───── INFORMATION
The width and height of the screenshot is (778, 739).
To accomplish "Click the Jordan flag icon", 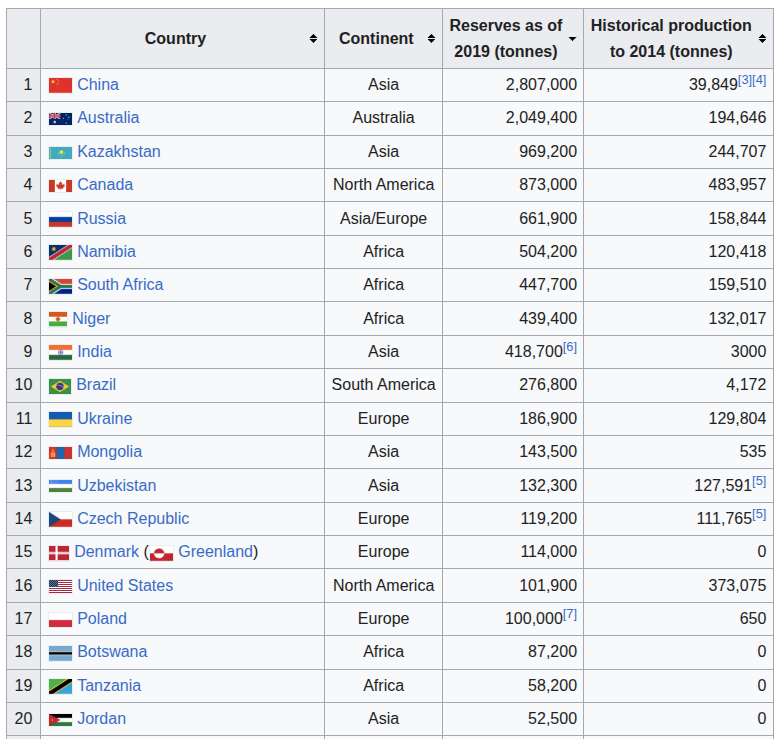I will 60,720.
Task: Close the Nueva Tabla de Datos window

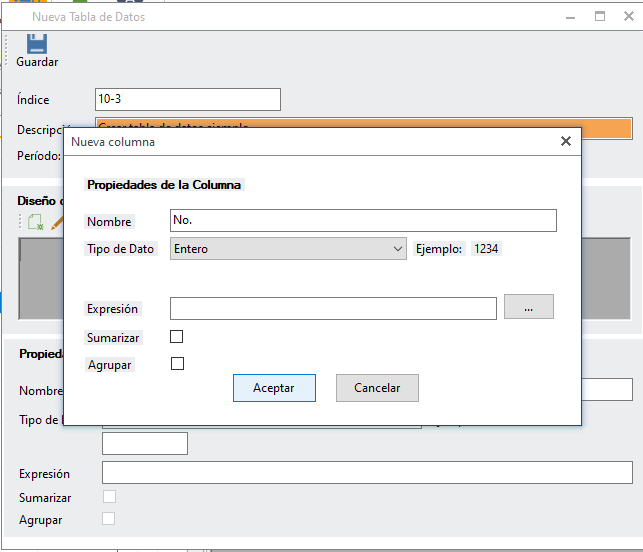Action: [631, 17]
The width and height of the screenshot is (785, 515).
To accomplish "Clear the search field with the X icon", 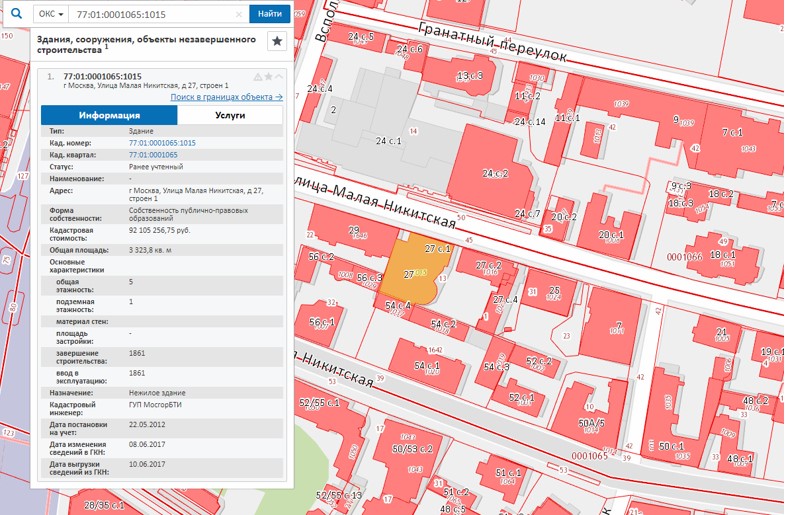I will [x=238, y=14].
──────────
* ACTIVITY
Collect the lines of the data that carry the word "screenshot".

* ANSWER TO THIS PROBLEM
The width and height of the screenshot is (778, 739).
The width and height of the screenshot is (785, 515).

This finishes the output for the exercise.